▶ [Problem]: Using the data below, gather each line that includes the word "agent".

Data shown below:

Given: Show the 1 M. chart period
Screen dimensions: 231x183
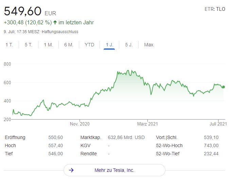Looking at the screenshot, I should pos(48,45).
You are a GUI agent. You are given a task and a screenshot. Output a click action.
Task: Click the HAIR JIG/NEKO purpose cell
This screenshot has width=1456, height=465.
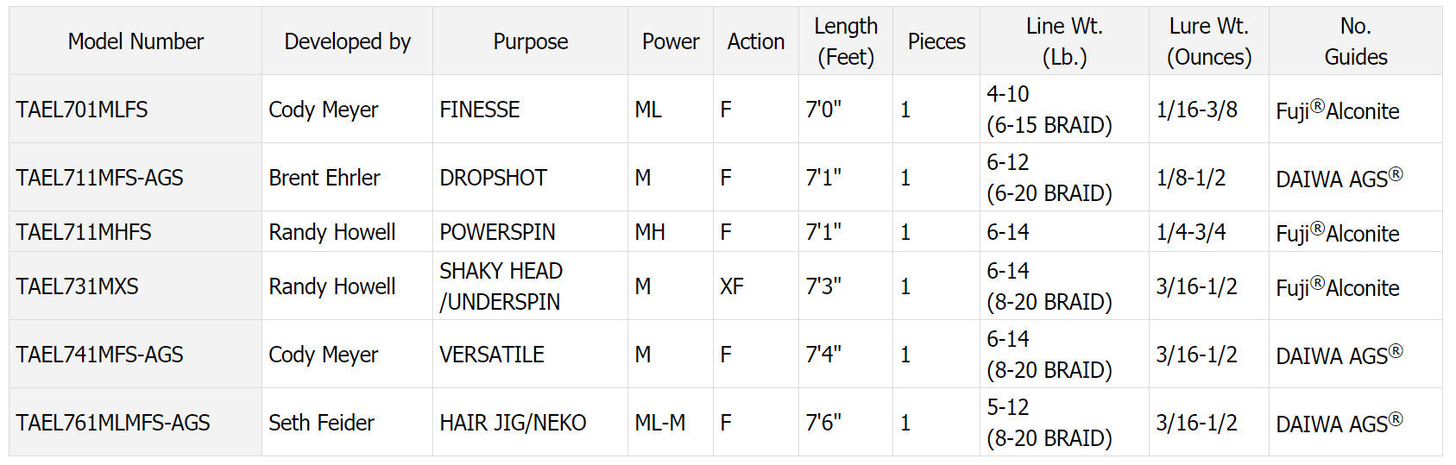[x=513, y=423]
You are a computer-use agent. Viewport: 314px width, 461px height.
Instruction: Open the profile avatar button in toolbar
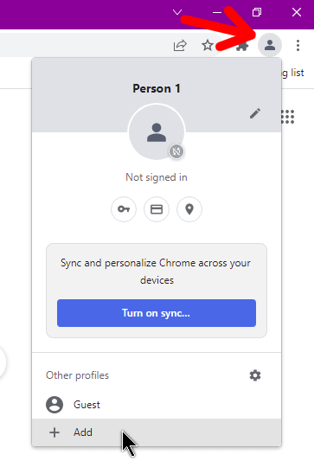click(270, 45)
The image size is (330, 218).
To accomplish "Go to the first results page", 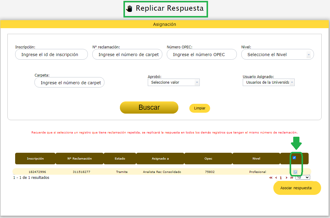I will pyautogui.click(x=271, y=178).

End of Data shown.

▶ [Your solution]:
You are a GUI agent. You are given a task and a screenshot. Output a click action.
You are a computer-use agent. Viewport: 314px width, 461px height.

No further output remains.